課題の指示 —
**A.** クーバーとマブイストーンの文章で、クーバーの口グセ「ハゴー」がややこしいことになる場合がある理由を、文章に書かれているとおりに1〜3文で説明すること。
**B.** クーバーとマブイストーンの文章を、最後に示された一文のあとから書き足すこと。

課題文 —
:::::

クーバー1号・2号 悪の軍団マジムンの忠実な臣下(しんか)
悪の軍団マジムンが地上に張り巡らせた戦闘員。クモ(沖縄口:クーバー)のように静かに忍び寄り、網を張って情報を集めている。…(中略)…口グセは「ハゴー」。ただ意味もなく叫ぶのでややこしいことも…。

 白黒のモノトーンのスーツはシンプルこのうえなく、言われると蜘蛛の巣を連想する、いい感じで美しいデザインだ。マスクもシンプルななかにオリエンタルな雰囲気を漂わせており(目の辺りが沖縄の伝統モチーフなのかな?)、素敵だ。そして紹介文からは、彼らの鳴き声?「ハゴー」がただの擬音ではないことがうかがわれる。
 彼らのバックグラウンドには、ここに書かれている以上の何かがあるはずだ。そう思わせる。


 次に「ストーリー」をクリックして開く。物語のキーになるアイテム、それが「マブイストーン」らしい。

琉球に伝わる<9つのマブイストーン>】
ウチナーグチのマブイストーン
ウチナーグチが使えなくなる)
石敢當(いしがんとう)のマブイストーン
(石敢當の神通力がなくなり、事故や災害が多発する)
テーゲーのマブイストーン
(テーゲーじゃなくなる)
エイサーのマブイストーン
(エイサーが出来なくなる)
チャーガンジューのマブイストーン
(不健康になる)

:::::

抽出データ —

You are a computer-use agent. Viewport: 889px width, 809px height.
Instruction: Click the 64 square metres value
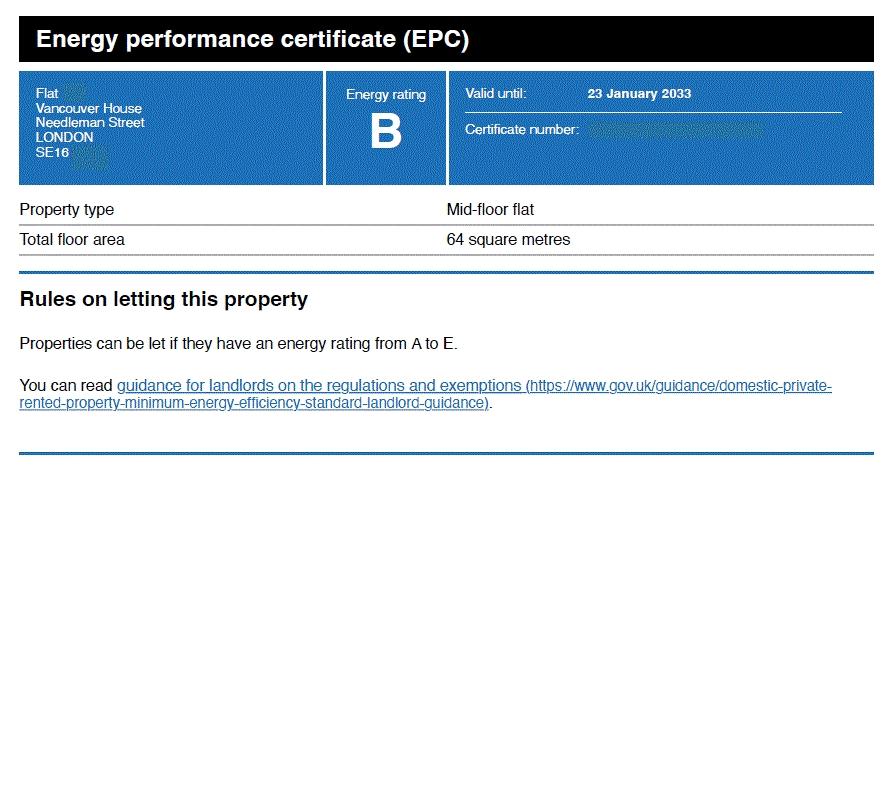point(509,239)
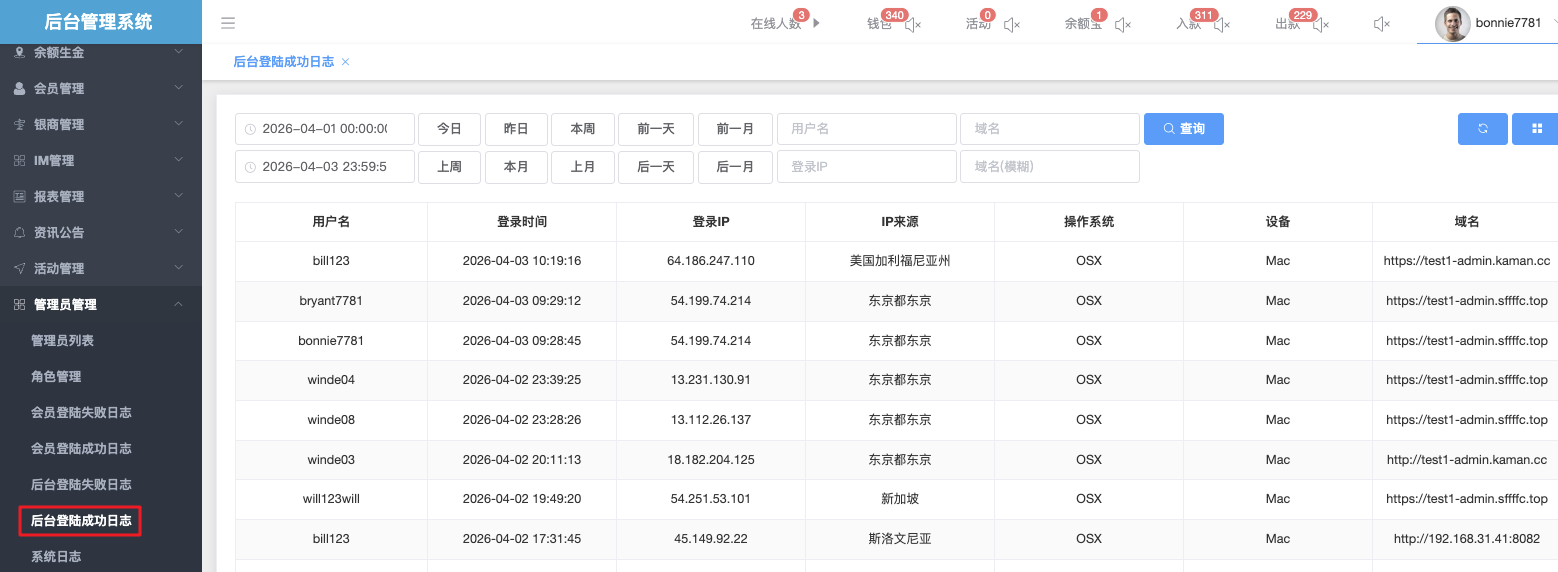Click the 会员管理 user icon in sidebar
The height and width of the screenshot is (572, 1558).
coord(19,88)
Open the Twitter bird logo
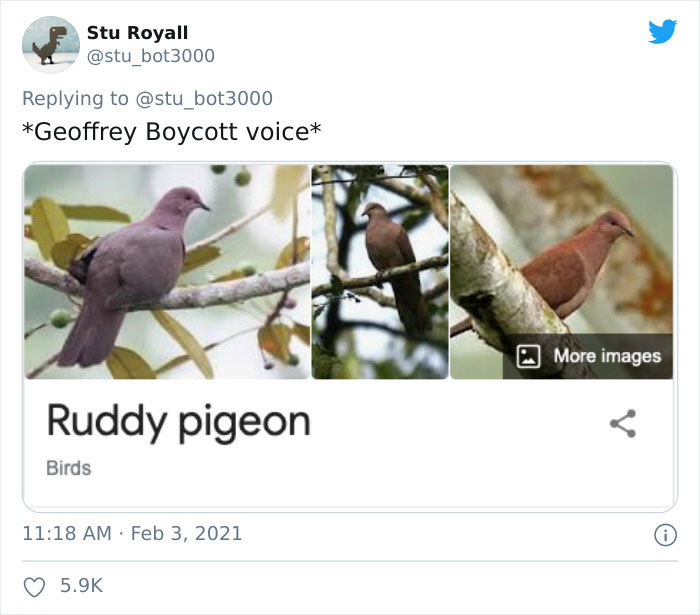Viewport: 700px width, 615px height. tap(662, 32)
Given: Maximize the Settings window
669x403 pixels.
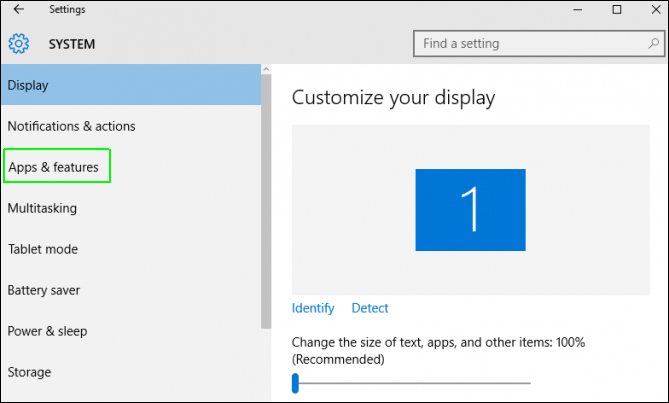Looking at the screenshot, I should pyautogui.click(x=616, y=10).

:::::

解答例 —
**A.** クーバーは「ハゴー」をただ意味もなく叫ぶ。だからややこしいことになる場合がある。

**B.**
いちゃりばチョーデーのマブイストーン
(人類みな他人と思うようになる)
トートーメーのマブイストーン
(うやふぁーふじを大事にしなくなる)
命どぅ宝のマブイストーン
(命を軽く考える)
カチャーシーのマブイストーン
カチャーシーが出来なくなる)

 どうやら、悪の軍団はこれらマブイストーンを奪おうとしており、ヒーローは守るらしい。マブイストーンは沖縄の大事なものの結晶なのだとわかる。第一のマブイストーン「ウチナーグチ」を奪われると(ウチナーグチが使えなくなる)という案配なのだろう。これは大変だ。こいつを奪われるだけで沖縄の県民全員が日本語…もとい標準語を突然しゃべり始める…のだろうか。不気味な光景だ。ディストピアSFか。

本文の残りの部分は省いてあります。